Medical Assistance Manual § 9424.54 requires that evaluations be made by a Medical Review Team headed by a physician and including nurses and "appropriate technical and/or professional personnel", as well as CAO personnel; and the team is to evaluate the care needed by the patient, the care being provided, the ability of the facility's personnel, and the feasibility of providing alternate services. Medical Assistance Manual § 9424.1 states the basic objective of the program as assuring "the availability of high quality nursing facility services to all eligible recipients in

[ 58 Pa. Commw. Page 118]

    need of these services. . ." The same section calls for consideration of skilled nursing services "as long as the patient's need exists."

The scope of the criteria expressed in the regulations, and the expertise of the professional personnel which they require, are both sufficiently broad to embrace considerations of the impact of transfer upon the patient, as one of the many aspects of the patient's needs and situation being evaluated. We cannot say that the procedure falls short of providing for the best interests of the patient, as a matter of law, on the ground that it does not mandate the involvement of a medical specialist for that particular problem. There is no statutory or constitutional basis for requiring specialist physicians; any need for consultation with specialists can best be determined by the Medical Review Team. In fact, the record in this case includes a psychiatric consultation report.

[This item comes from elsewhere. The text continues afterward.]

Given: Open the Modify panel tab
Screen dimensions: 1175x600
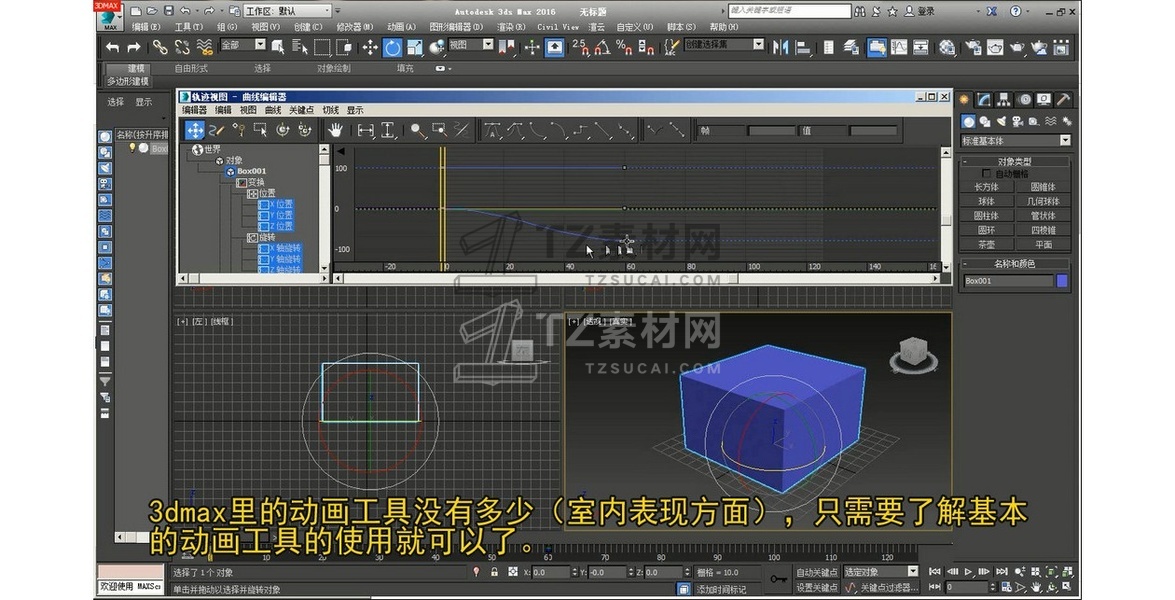Looking at the screenshot, I should tap(985, 99).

The United States Supreme Court, and the Pennsylvania Supreme Court as well, have held that the possibility of transfer trauma does not constitute a foundation sufficient on which to base a constitutional right to limit or forbid the transfer of a patient from one care facility to another. O'Bannon v. Town Court Nursing Center, 441 U.S. 904, 100 S.Ct. 2467 (1980); Bell v. Thornburgh, Pa. , 420 A.2d 443, 450 (1980).

With respect to the specifics of the reversal, the final decision by the department is not inconsistent with the findings and statements of the hearing examiner, which included the following:

[The patient] is continent and requires little or no help with daily living activities. . . .

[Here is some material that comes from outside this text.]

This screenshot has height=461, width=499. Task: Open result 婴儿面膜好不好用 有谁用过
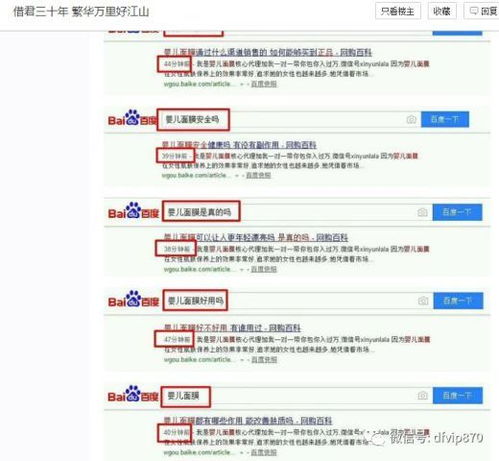232,328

The [patient] is alert, oriented though somewhat negative. The [patient] was upset and agitated at the [previous] relocation . . . but has become acclimated to her present surroundings. . . .

[ 58 Pa. Commw. Page 119]

The [patient's] medical condition is stable and she is able to perform her daily living activities largely on her own indicating that she is appropriate for intermediate nursing care. . . .

The hearing examiner's decision, to keep the patient in the present skilled care facility, was apparently based only upon testimony of the nursing home's director of nursing that

[The patient's] movement [transfer] would be detrimental for her as her family is very near to [this] Center especially her son who are close to her and visit very frequently. Go into emotional fade.

This testimony, which obviously is based upon the convenience of the skilled care location for family visitation rather than the patient's personal condition, does not constitute substantial evidence in support of skilled care, especially in relation to the hearing examiner's statement as to the appropriateness of intermediate nursing care and the ample evidence supporting that statement.

Thus the department committed no abuse of discretion in placing final reliance upon the hearing examiner's own findings in support of intermediate nursing care, rather than upon the insubstantially-founded concern about transfer.

We affirm the final decision of the department.


And Now, March 27, 1981, the order of the Department of Public Welfare, by the Office of Hearings & Appeals, dated March 27, 1980, is hereby affirmed.

This decision was reached prior to the expiration of the term of office of Judge Wilkinson, Jr.